For the records below, tally the lines that include the word "agent" and report the number alone.

┌─ EXTRACTED ENTRIES

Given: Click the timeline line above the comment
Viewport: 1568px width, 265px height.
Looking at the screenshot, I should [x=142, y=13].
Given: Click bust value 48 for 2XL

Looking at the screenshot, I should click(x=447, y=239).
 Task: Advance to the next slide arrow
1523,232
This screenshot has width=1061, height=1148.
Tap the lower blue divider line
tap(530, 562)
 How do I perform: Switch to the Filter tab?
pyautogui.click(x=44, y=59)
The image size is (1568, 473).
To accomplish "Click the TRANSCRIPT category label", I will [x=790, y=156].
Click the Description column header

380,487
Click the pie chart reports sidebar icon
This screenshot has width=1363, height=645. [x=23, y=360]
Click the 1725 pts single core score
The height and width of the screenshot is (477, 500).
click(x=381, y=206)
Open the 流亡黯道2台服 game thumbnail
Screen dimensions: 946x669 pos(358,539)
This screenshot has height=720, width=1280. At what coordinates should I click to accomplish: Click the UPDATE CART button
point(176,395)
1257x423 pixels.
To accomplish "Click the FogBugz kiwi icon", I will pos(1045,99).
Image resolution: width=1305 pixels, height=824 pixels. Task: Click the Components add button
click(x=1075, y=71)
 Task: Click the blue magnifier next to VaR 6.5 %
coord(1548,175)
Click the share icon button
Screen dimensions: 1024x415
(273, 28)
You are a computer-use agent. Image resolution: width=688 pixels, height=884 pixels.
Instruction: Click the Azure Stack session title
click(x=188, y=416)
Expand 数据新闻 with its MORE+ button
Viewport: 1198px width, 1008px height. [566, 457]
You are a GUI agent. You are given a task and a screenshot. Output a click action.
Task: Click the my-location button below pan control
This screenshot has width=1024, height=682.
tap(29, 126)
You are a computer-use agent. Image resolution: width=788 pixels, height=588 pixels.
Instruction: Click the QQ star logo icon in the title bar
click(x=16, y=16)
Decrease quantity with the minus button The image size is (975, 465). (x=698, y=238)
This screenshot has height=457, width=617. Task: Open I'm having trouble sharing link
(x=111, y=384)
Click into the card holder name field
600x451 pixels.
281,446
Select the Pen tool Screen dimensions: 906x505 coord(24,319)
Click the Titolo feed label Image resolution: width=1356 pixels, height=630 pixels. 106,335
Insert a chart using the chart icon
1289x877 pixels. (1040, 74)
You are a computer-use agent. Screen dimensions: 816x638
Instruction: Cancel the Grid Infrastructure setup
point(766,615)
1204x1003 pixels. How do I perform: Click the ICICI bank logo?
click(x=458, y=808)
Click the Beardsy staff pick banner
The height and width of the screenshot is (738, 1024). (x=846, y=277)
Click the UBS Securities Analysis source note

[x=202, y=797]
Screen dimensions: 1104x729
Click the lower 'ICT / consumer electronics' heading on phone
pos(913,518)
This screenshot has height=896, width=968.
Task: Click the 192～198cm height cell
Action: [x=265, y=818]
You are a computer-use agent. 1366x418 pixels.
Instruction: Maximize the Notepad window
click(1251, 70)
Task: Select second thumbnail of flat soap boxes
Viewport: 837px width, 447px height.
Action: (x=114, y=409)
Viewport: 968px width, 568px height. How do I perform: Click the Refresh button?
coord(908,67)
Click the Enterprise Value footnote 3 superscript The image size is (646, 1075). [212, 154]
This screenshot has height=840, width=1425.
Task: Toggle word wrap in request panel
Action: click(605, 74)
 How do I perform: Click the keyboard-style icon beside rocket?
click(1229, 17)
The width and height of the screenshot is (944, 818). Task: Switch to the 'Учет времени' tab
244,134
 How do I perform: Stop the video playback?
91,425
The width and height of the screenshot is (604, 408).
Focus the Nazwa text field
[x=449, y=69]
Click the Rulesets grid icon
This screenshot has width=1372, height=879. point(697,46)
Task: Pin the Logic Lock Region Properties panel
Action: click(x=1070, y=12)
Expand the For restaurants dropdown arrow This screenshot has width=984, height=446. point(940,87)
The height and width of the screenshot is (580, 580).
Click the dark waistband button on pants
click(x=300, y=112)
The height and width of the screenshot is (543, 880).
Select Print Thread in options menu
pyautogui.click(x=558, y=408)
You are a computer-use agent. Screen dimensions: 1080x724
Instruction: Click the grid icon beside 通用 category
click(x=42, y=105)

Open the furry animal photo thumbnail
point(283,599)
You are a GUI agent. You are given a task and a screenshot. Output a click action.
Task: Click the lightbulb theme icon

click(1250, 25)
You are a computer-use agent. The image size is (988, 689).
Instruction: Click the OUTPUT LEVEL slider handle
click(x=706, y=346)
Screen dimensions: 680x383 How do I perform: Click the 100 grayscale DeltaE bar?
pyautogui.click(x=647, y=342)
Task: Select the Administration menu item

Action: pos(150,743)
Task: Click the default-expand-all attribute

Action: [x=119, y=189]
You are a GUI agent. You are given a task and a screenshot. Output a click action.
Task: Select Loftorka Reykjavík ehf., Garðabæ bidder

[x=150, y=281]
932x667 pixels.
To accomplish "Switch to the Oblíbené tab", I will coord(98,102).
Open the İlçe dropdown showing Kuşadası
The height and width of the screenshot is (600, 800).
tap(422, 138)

└─

### EXERCISE ANSWER
9